## What this task involves
Print the line containing "Portal legal (720, 2317)" and every line after it exactly as written, through the end of the records.

## Provided material
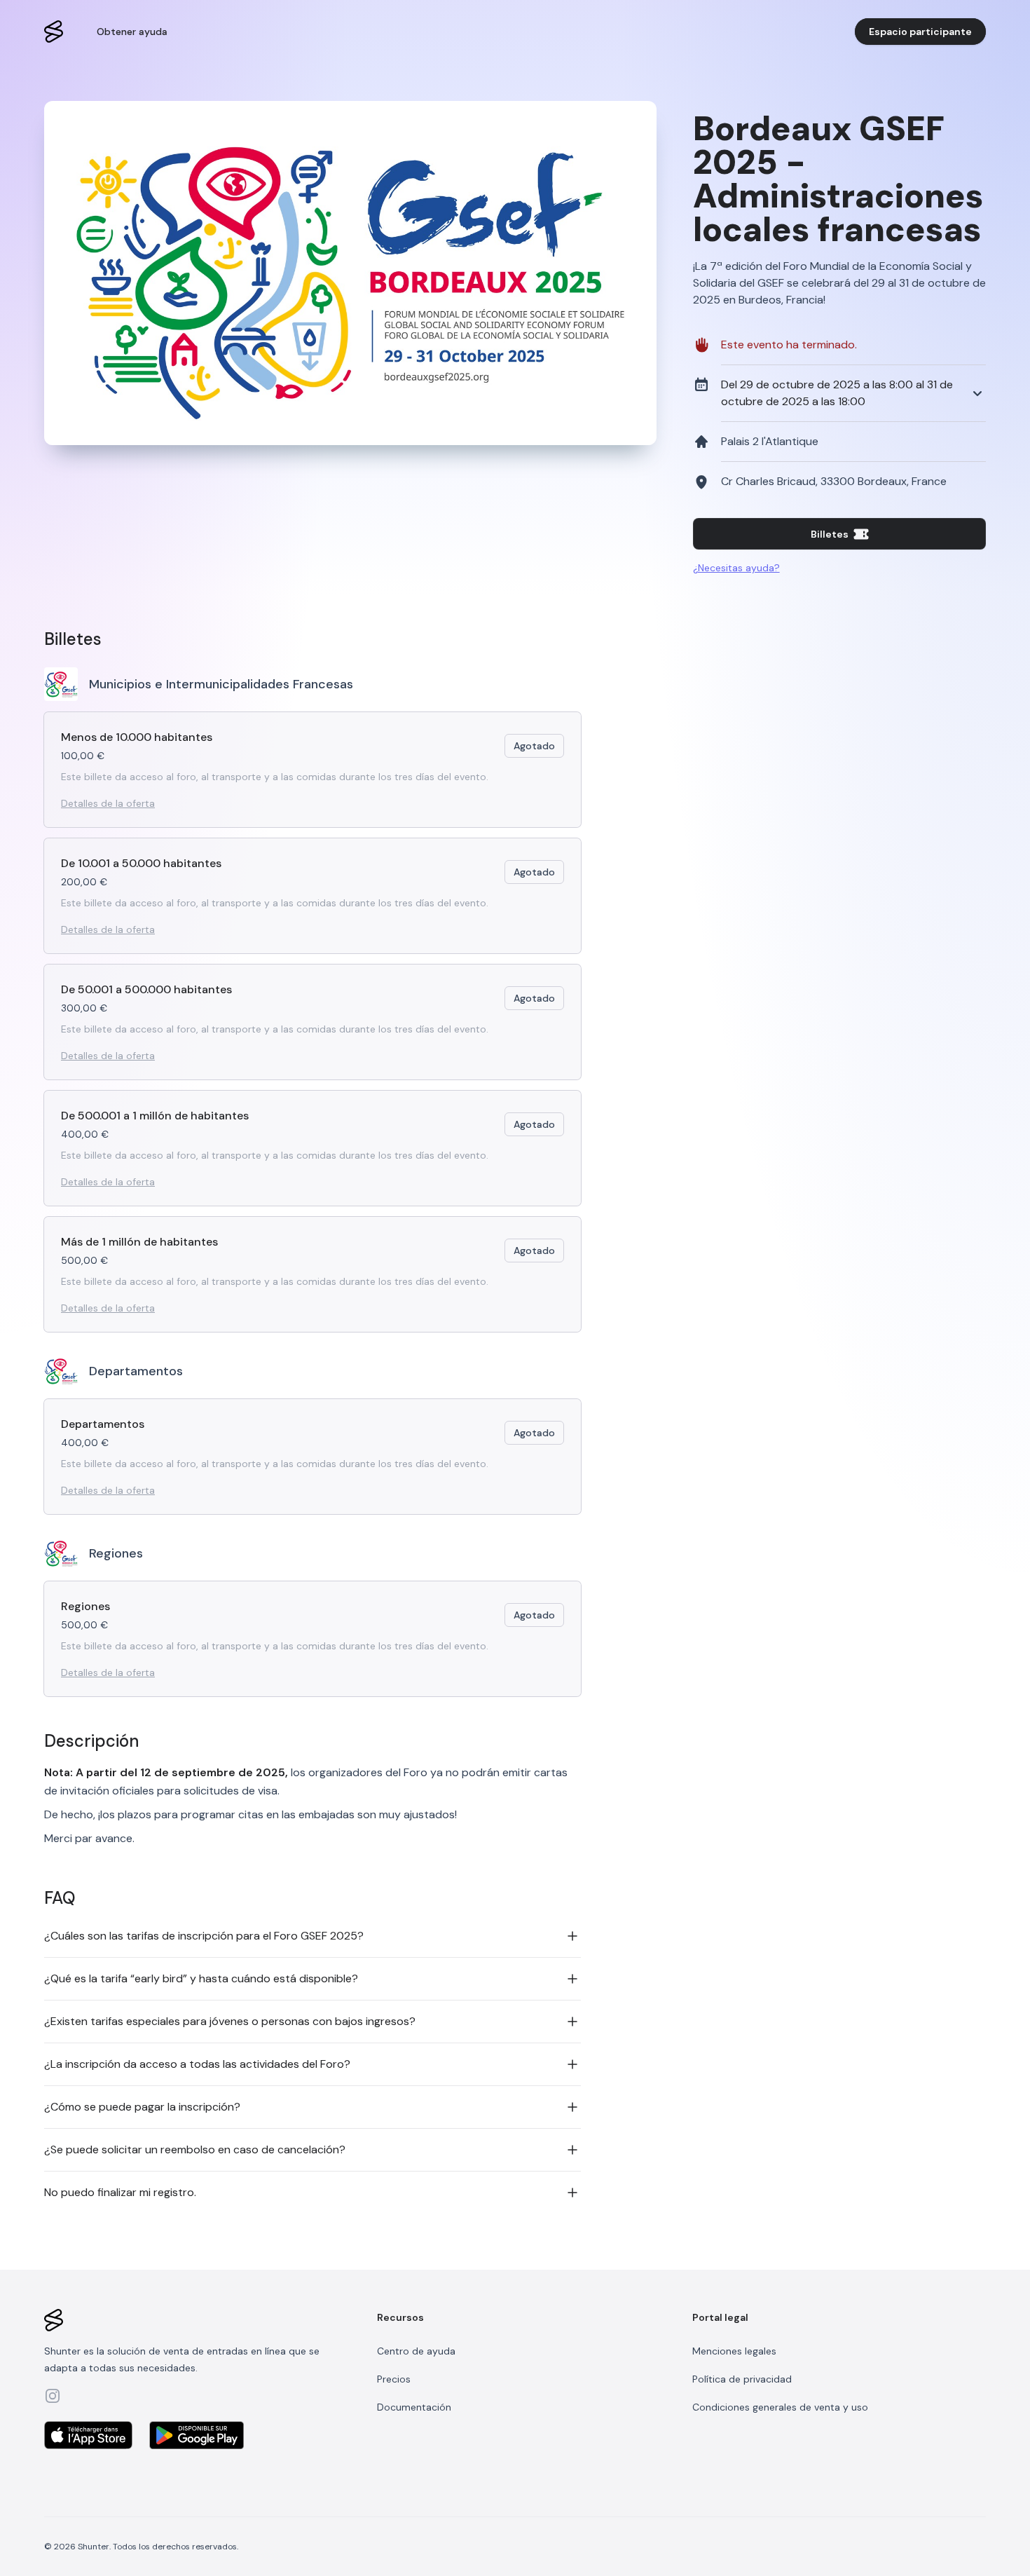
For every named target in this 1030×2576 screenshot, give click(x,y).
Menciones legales (734, 2351)
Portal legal (720, 2317)
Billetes (830, 534)
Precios (394, 2379)
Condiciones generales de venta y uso (780, 2407)
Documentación (414, 2407)
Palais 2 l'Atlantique (758, 435)
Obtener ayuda (132, 31)
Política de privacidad (742, 2379)
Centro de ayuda (416, 2351)
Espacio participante (920, 31)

## Response box
Portal legal (720, 2317)
Billetes (830, 534)
Precios (394, 2379)
Condiciones generales de venta y uso (780, 2407)
Documentación (414, 2407)
Palais 2 l'Atlantique (758, 435)
Obtener ayuda (132, 31)
Política de privacidad (742, 2379)
Centro de ayuda (416, 2351)
Espacio participante (920, 31)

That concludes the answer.